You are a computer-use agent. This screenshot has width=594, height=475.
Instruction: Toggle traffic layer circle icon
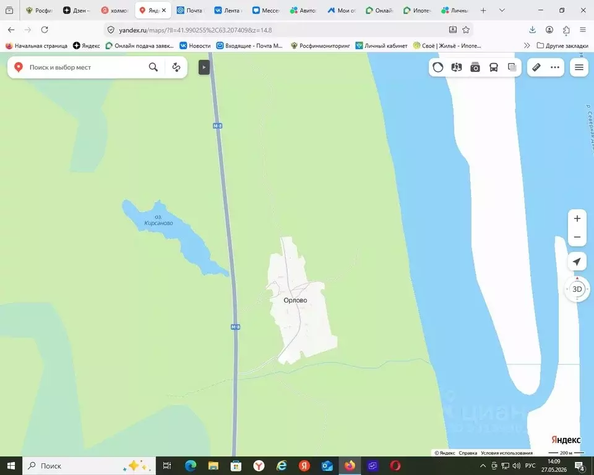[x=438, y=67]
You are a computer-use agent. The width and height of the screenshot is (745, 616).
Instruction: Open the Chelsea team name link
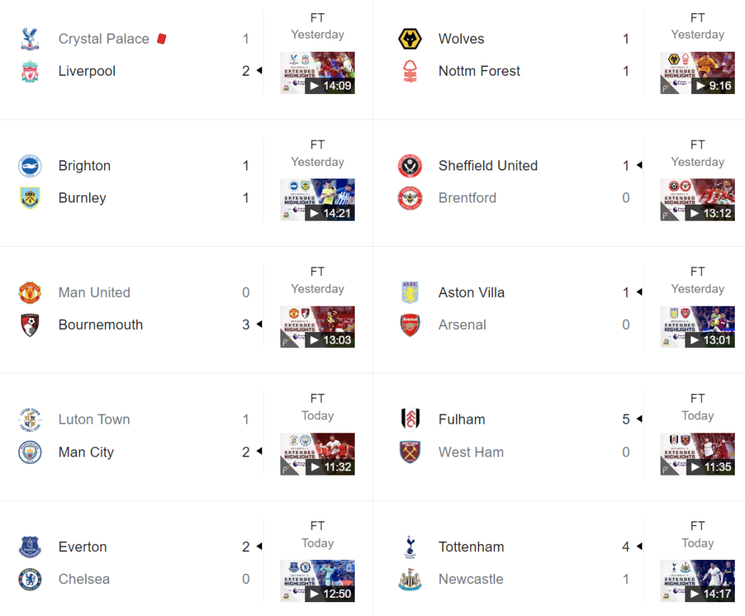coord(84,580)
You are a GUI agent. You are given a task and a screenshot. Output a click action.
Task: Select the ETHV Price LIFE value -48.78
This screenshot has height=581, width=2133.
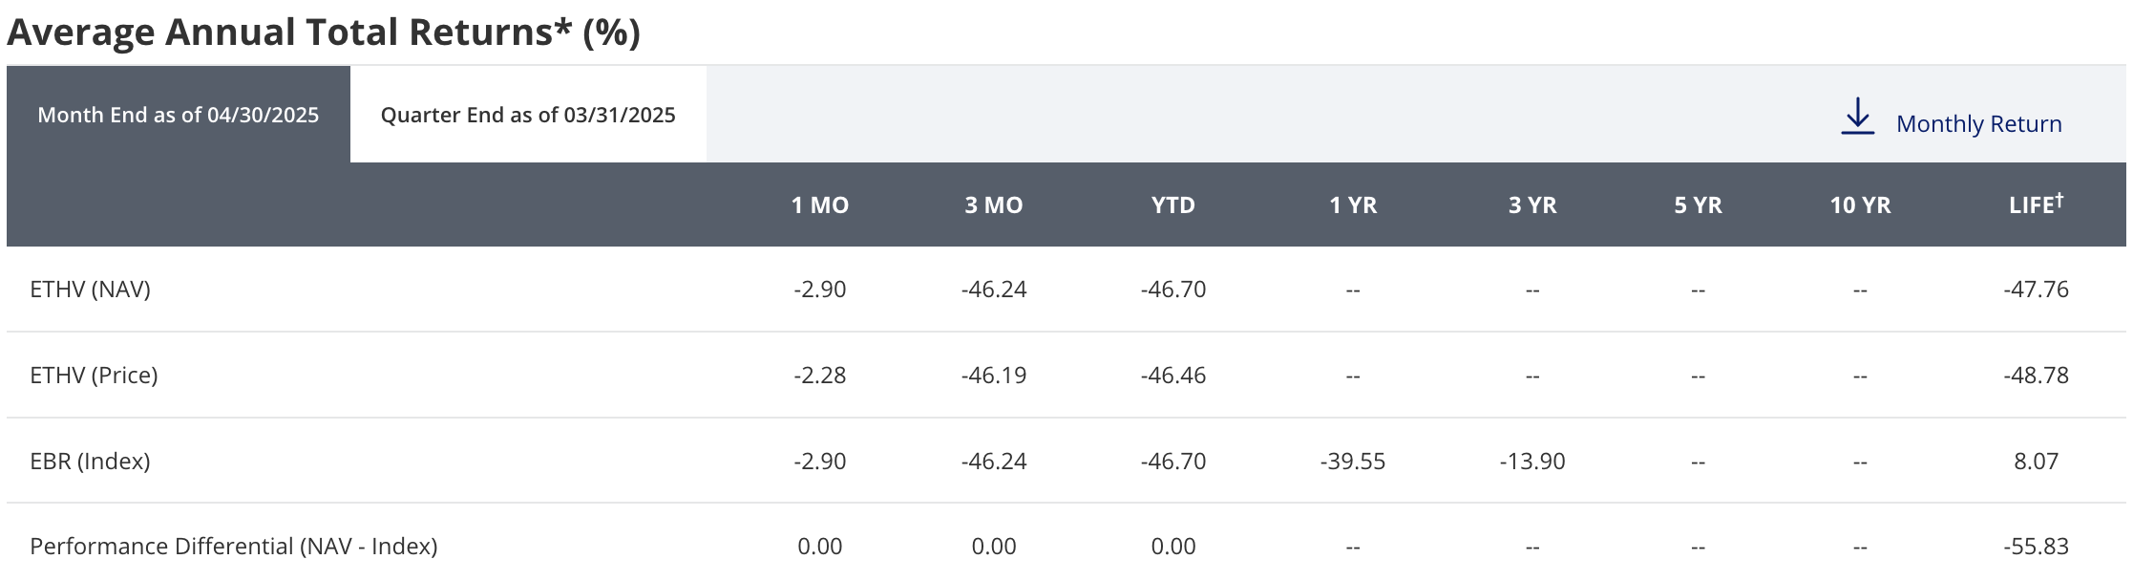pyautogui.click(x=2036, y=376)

--------------------

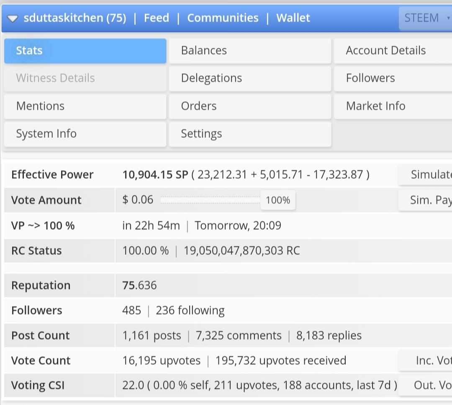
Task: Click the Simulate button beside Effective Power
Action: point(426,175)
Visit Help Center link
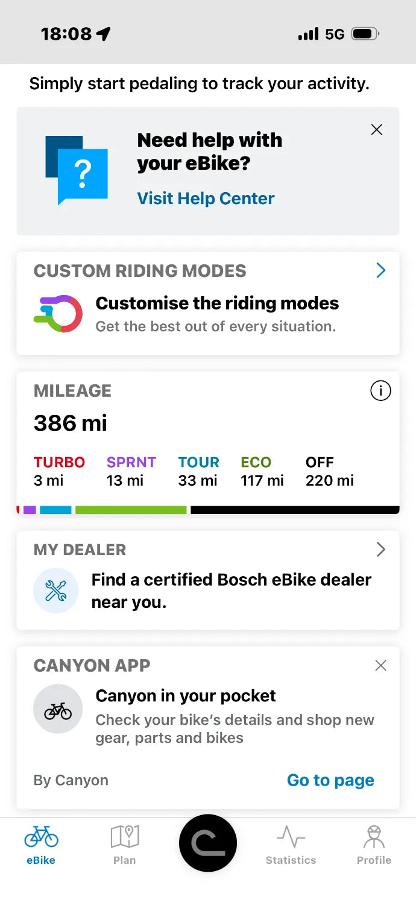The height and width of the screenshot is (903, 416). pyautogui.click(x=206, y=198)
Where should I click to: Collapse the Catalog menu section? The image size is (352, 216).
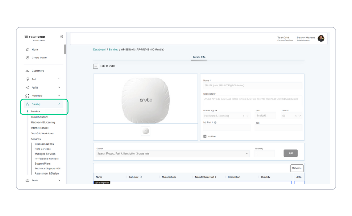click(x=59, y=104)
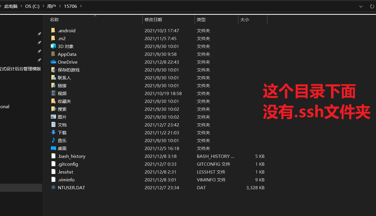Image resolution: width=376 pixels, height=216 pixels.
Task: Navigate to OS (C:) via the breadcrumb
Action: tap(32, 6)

--------------------

Reproduce everything from the line containing "Where should I" down to the line containing "Action: tap(32, 6)", with both of those lines included. Leave the pictures out.

Where should I click to: Collapse the Catalog menu section? The image size is (352, 216).
click(x=59, y=104)
Image resolution: width=376 pixels, height=216 pixels.
Task: Navigate to OS (C:) via the breadcrumb
Action: tap(32, 6)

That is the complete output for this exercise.